5.3.3 Externe veiligheid in plangebied Pijnacker-Noord
5.3.3.1 Risicovolle bedrijven binnen/nabij het plangebied

Binnen het plangebied Pijnacker Noord zijn geen risicovolle bedrijven met een risicocontour die buiten de inrichting valt.

Nabij het plangebied is aan de Noordweg 63 een Gasontvangststation gelegen. Deze kent een veiligheidsafstand van 15 meter. De grens van het plangebied valt binnen deze veiligheidsafstand, maar er zijn binnen de veiligheidsafstand geen (beperkt) kwetsbare objecten aanwezig/geprojecteerd.

5.3.3.2 Transport gevaarlijke stoffen binnen/nabij het plangebied

Gemeentelijke route voor transport gevaarlijke stoffen
De gemeente Pijnacker-Nootdorp beschikt over een aangewezen wegennet voor routeplichtige stoffen op grond van de Wet vervoer gevaarlijke stoffen. De route voor gevaarlijk transport is gelegen op bedrijventerrein Ruijven en ligt op ruim 3 kilometer van het plangebied Pijnacker Noord (zie figuur).

afbeelding "i_NL.IMRO.1926.bp100057-4001_0005.jpg"

Afbeelding 5: Afstand aangewezen route transport gevaarlijke stoffen tot plangebied Pijnacker- Noord (Bron: Geoweb)


Transport gevaarlijke stoffen over rijkswegen
Alleen de A13 wordt beschouwd. Het plangebied valt ruim buiten het invloedsgebied van zowel de A4 (4.400 meter) als de A12 (880 meter), maar binnen het invloedsgebied van de A13 (4.400 meter).
Uit de risicokaart blijkt dat de A13 een PR 10-6 contour heeft van 0 meter en dat voor de toekomst een maximale PR10-6 van 17 meter vanaf het hart van de weg geldt (daarmee valt ook deze contour op de weg). Deze PR10-6 MAX is de begrenzing van de veiligheidszone, die dus 17 meter is. De A13 heeft geen plasbrandaandachtsgebied. Het plangebied valt ruim buiten de genoemde contouren.

Wat betreft het groepsrisico, in de Crnvgs (paragraaf 5.3.2.4) wordt aangegeven: "Er hoeven in principe geen beperkingen aan het ruimtegebruik te worden gesteld in het gebied dat op meer dan 200 meter van een route of tracé ligt." Het plangebied Pijnacker-Noord ligt op ruim 3 kilometer van de rijksweg. Een berekening van het groepsrisico is dan ook niet aan de orde.
Vanwege het transport van LT3 (een giftige vloeistof) en GT4 (een giftig gas) heeft de A13 een invloedsgebied van 4.400 meter. Het plangebied Pijnacker-Noord valt hier binnen. Het Besluit externe veiligheid transportroutes (ambtelijk concept, 2008) geeft aan (artikel 6) dat in de toelichting in elk geval moet worden ingegaan op bestrijdbaarheid van en zelfredzaamheid bij een ramp/zwaar ongeval op de transportroute.

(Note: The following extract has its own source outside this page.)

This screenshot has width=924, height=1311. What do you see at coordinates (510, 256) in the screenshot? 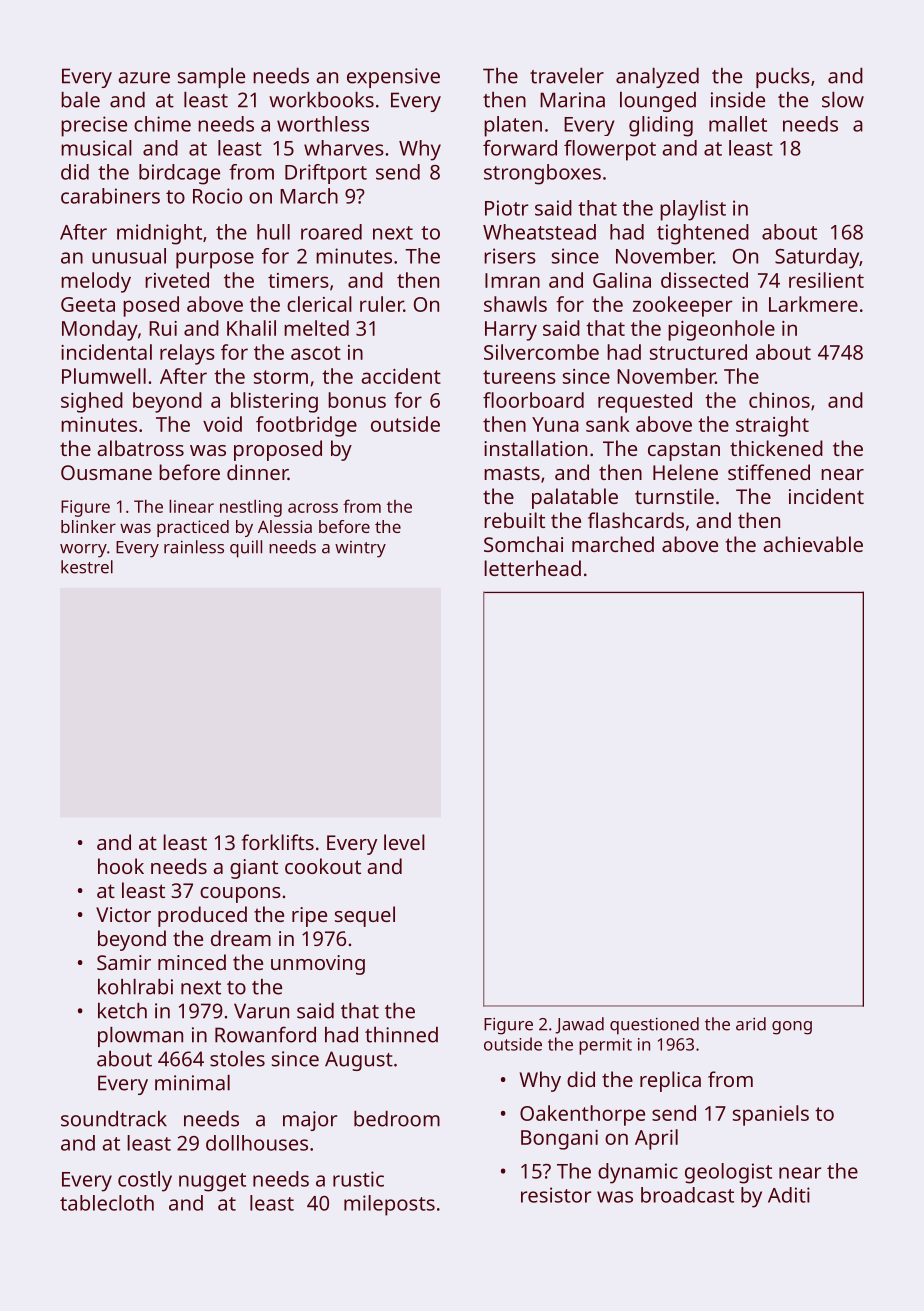
I see `risers` at bounding box center [510, 256].
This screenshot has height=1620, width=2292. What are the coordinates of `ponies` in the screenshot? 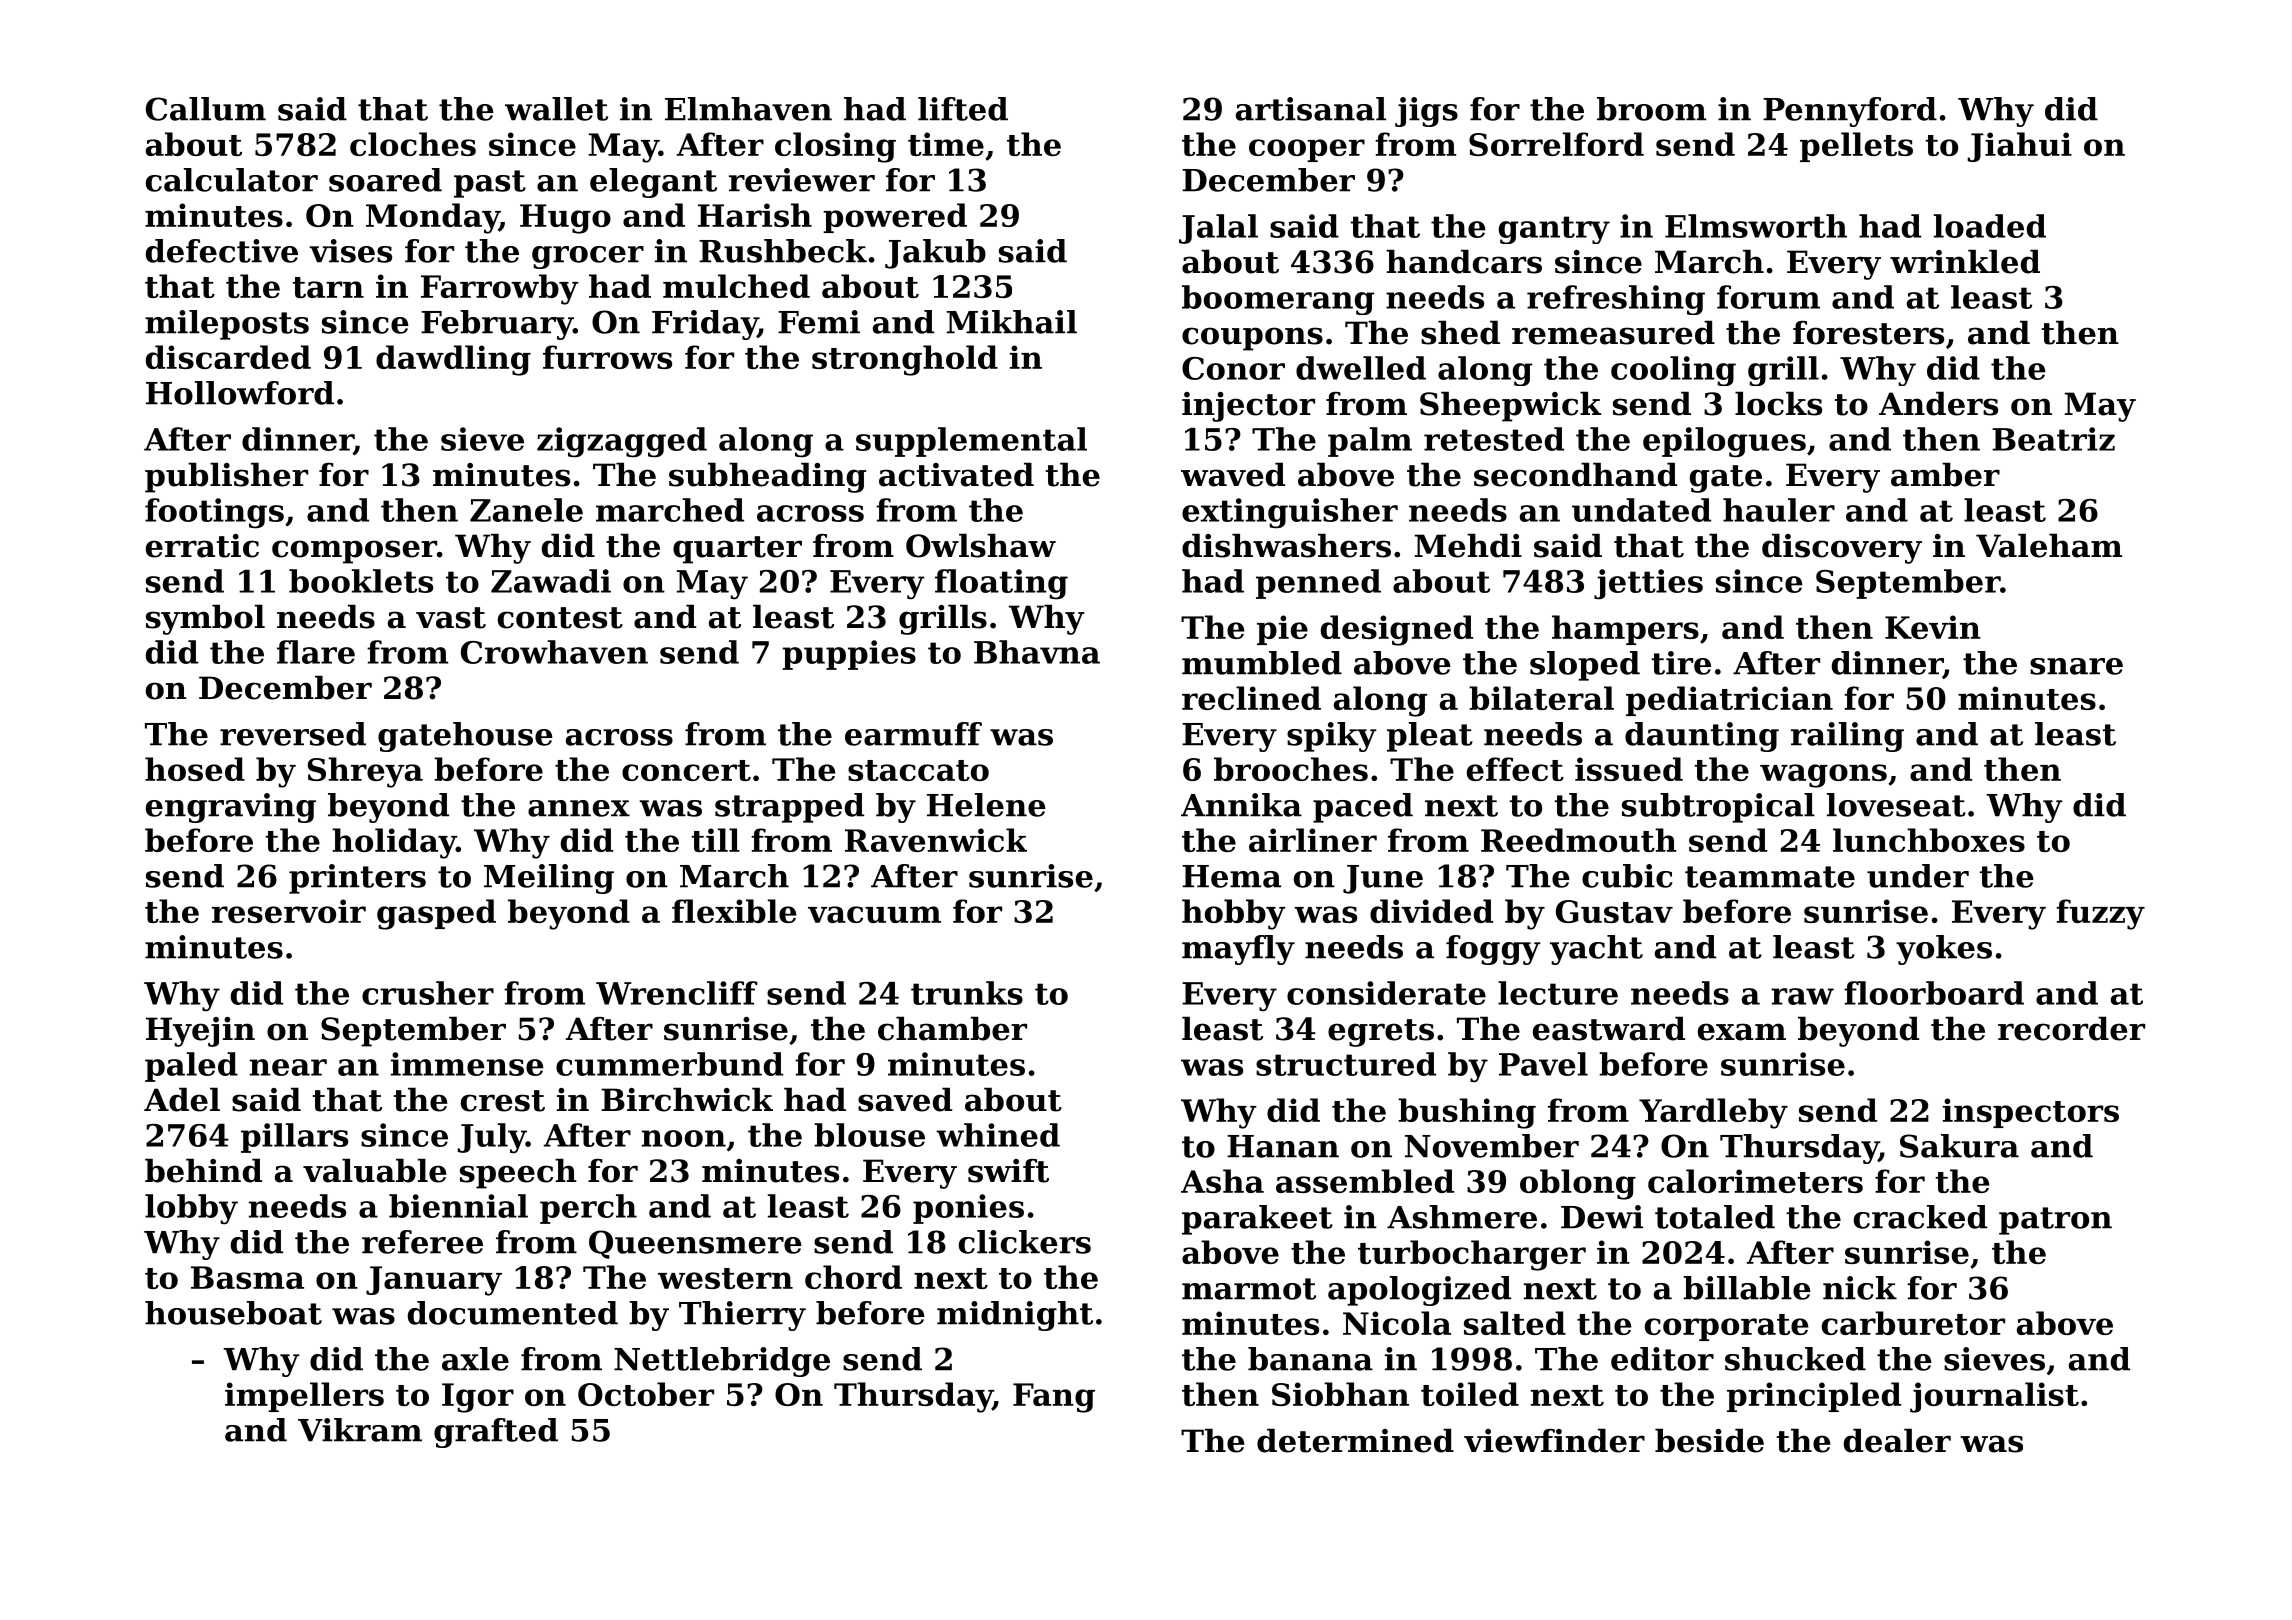 It's located at (968, 1209).
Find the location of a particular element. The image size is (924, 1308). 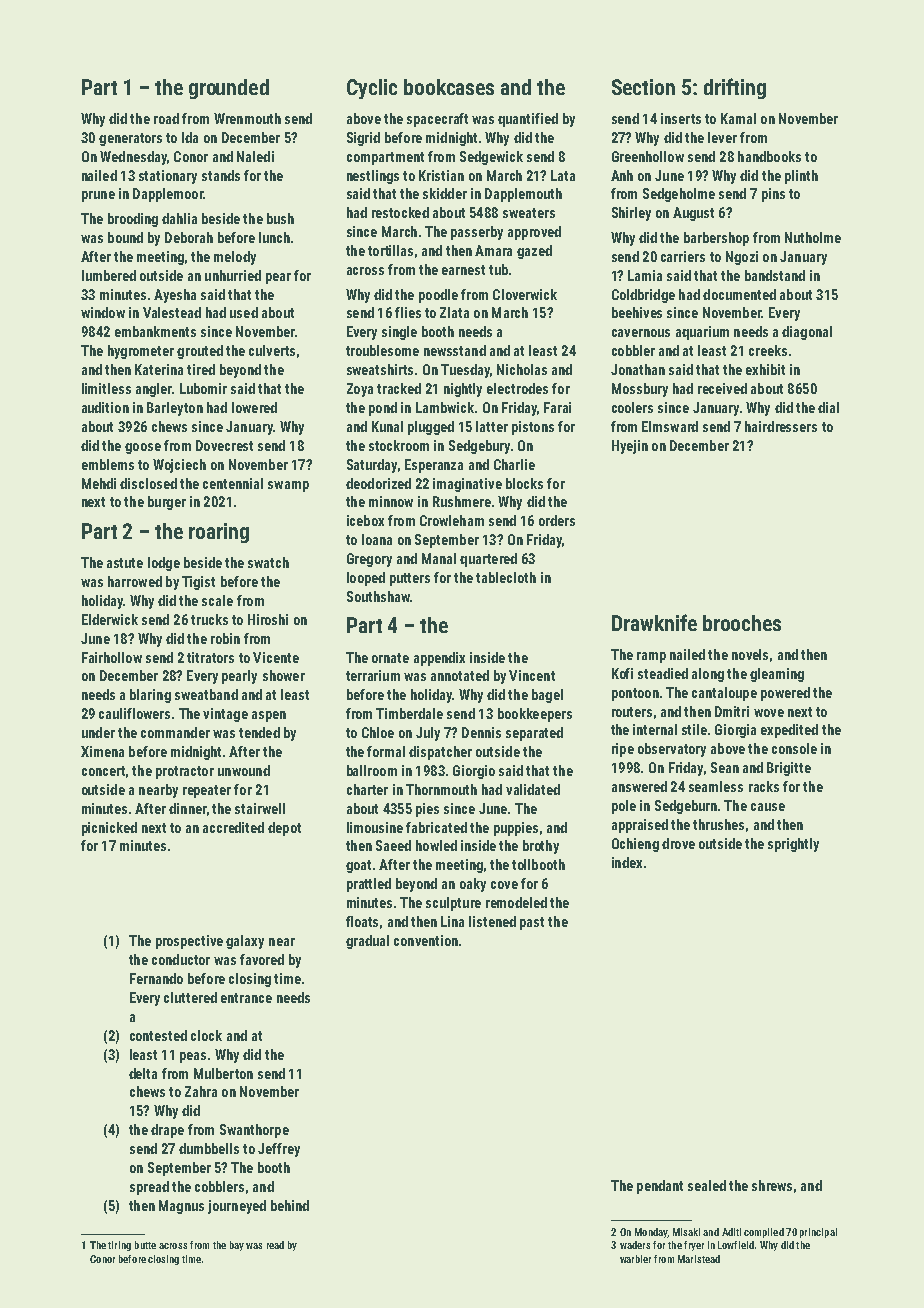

Uitwerking bestrijdbaarheid en zelfredzaamheid
Scenariobeschrijving
Het ergst denkbare scenario is een lekkage of het ineens vrijkomen van de totale hoeveelheid gevaarlijke stoffen van een tankwagen met een giftige vloeistof of giftig gas. Hoe groot de effecten naar de omgeving zullen zijn, is afhankelijk van de stof (mate van giftigheid) en de hoeveelheid die is vrijgekomen. Daarbij hebben ook de weersomstandigheden een grote invloed op de verspreiding van de giftige stoffen. In het ergste geval kan dit leiden tot een invloedsgebied van meer dan 4.000 meter. Gezien de afstand tot het plangebied is het mogelijk dat de aanwezigen in dat geval slachtoffer worden of overlijden wanneer de wind in de richting van het plangebied staat.

Geadviseerde maatregelen 
De adviezen hebben niet alleen betrekking op het ergst denkbare scenario. Ongeacht het type incident hebben ze een positief effect op de zelfredzaamheid, de bestrijdbaarheid en beheersbaarheid.

Effectreducerende maatregelen 
Om de risico's te verkleinen wordt het volgende advies gegeven: Ongeacht het incident (van een 'gewone' brand tot een incident op de rijksweg A13, waarbij giftige stoffen vrijkomen), heeft afschakelbare ventilatie een positieve invloed op het beperken van de schadelijke effecten van de vrijgekomen stoffen binnen de objecten in het plangebied.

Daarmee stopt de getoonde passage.